Some input on it would be greatly appriciated for not just me im sure, but others out there looking for the best option available. Thanks


----------



## TheMachine

I have this program and had it for awhile and been through all the tapes. It's a good program and usually works for people even though it really hasn't helped me much. I have a problem changing my thoughts from being irrational to rational. For some reason my mind doesn't believe what I tell it repeatedly and that's the most crucial part of this program. I can catch my ANTs thoughts but I can't dismiss it. Maybe because my brain hates me lol but it's something worth trying. I just wish it worked on me.


----------



## strawberryjulius

I have only listened to a few tapes so far but I've already found it quite helpful. I think if you're willing to put the work in it'll be of great value to you.


----------



## ness1246

In response to the above post.

"I have a problem changing my thoughts from being irrational to rational."

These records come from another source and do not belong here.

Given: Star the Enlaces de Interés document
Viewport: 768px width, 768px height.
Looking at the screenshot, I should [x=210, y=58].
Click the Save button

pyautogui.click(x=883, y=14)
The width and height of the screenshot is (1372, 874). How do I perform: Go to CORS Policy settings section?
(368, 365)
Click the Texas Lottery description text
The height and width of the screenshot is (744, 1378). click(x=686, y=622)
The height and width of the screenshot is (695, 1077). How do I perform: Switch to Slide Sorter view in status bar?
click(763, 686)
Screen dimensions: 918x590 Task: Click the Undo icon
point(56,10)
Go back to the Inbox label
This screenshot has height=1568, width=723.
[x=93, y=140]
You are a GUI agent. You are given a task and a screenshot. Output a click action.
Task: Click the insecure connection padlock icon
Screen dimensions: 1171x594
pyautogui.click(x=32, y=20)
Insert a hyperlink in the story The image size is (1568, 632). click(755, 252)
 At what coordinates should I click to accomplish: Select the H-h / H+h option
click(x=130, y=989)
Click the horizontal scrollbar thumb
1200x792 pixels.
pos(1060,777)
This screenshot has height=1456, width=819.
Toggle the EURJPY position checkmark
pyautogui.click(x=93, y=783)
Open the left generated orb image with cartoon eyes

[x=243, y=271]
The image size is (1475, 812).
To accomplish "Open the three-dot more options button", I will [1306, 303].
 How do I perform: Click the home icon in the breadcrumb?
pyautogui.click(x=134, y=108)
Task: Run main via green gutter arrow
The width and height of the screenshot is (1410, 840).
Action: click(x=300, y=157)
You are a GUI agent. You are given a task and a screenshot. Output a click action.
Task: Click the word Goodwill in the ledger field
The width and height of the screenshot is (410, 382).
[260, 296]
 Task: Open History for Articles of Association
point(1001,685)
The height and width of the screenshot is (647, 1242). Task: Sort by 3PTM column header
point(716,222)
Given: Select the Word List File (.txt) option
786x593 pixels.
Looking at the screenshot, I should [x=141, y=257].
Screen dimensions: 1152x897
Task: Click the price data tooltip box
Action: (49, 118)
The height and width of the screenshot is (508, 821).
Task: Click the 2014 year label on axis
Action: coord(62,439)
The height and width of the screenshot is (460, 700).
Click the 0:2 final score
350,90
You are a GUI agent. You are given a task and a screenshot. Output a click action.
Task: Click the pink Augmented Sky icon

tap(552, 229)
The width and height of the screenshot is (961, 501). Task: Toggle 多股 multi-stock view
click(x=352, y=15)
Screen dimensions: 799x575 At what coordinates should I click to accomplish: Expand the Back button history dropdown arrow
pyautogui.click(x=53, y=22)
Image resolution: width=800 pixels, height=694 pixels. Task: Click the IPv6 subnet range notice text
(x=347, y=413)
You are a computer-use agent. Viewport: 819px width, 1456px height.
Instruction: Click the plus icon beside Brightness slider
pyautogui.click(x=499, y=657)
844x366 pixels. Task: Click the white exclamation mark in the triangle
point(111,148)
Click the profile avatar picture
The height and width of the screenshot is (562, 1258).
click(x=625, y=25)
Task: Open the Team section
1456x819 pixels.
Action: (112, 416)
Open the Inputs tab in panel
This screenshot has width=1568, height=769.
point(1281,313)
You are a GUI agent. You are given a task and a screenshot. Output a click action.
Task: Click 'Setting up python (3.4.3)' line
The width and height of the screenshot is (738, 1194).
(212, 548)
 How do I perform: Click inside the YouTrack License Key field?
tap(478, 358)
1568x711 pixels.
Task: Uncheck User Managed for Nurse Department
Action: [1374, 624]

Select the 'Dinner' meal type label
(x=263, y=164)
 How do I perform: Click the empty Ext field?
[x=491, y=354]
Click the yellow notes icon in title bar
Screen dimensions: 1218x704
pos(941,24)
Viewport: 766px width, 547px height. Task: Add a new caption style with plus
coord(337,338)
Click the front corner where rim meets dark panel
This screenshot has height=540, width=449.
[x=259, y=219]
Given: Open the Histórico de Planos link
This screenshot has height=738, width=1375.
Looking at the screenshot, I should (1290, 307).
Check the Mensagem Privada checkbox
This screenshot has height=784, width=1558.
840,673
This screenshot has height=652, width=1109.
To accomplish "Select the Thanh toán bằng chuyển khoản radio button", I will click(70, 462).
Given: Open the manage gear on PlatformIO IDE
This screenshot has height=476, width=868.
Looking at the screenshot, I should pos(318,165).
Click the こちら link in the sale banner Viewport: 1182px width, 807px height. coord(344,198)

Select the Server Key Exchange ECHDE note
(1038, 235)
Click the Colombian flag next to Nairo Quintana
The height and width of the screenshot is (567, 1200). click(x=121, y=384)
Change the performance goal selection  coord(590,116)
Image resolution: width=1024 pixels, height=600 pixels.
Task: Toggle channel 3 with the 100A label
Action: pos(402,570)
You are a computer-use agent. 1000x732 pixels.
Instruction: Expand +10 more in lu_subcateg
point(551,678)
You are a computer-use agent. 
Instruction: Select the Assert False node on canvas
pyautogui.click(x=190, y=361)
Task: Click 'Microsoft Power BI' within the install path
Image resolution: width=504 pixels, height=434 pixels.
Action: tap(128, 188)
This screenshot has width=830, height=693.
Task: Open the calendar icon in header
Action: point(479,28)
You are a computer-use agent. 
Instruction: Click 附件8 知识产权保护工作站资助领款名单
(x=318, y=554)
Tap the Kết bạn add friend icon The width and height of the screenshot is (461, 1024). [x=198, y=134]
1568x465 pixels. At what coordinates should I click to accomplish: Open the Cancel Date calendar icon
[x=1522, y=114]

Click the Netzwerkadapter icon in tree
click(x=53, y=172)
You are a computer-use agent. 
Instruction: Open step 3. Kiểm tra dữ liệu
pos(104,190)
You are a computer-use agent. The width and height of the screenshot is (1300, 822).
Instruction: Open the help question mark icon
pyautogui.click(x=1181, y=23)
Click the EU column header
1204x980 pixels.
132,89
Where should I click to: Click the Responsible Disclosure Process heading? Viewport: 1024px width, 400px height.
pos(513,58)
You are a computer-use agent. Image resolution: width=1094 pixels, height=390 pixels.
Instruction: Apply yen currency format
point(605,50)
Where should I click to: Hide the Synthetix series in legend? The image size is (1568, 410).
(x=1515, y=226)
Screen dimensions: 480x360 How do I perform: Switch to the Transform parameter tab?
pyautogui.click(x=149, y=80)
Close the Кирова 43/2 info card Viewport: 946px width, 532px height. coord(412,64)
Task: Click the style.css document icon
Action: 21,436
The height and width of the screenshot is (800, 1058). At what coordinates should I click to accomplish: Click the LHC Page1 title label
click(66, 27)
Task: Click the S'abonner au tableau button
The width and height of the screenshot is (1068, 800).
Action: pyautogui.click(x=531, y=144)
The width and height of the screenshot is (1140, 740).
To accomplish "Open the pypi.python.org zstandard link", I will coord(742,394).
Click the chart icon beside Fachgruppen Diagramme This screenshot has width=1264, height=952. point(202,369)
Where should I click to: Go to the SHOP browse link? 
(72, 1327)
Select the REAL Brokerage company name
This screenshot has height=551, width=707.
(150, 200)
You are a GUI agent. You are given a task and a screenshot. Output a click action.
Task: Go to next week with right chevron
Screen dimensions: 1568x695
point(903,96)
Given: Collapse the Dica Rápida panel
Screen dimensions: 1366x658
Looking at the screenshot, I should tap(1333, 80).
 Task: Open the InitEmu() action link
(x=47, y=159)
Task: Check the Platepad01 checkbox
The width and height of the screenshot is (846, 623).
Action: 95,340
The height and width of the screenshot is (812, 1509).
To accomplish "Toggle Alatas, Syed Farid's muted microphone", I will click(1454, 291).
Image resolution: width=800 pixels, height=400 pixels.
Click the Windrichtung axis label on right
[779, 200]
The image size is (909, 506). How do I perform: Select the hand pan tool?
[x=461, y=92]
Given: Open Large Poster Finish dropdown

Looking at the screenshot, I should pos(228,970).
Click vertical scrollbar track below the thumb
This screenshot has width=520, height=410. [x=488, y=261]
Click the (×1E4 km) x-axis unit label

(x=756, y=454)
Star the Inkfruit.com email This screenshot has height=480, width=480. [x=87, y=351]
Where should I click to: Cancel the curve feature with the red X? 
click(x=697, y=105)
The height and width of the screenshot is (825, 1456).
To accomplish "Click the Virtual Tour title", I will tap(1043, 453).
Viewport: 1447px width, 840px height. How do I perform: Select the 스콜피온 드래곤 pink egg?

I also struggled with this problem. What helped me was I had someone I trusted to help point out every irrational thought that I had. Then I would explain to this person why I believed my thoughts were rational, and in response this person would explain to me why they weren't rational. After going back and forth repeatedly over the same issues, my brain eventually got the message. I also used, terms such as maybe and possibly to get my mind to think differently. Without someone's help, I don't think I would have been able to change my irrational thoughts to rational ones, because I believed so strongly in my irrational thoughts.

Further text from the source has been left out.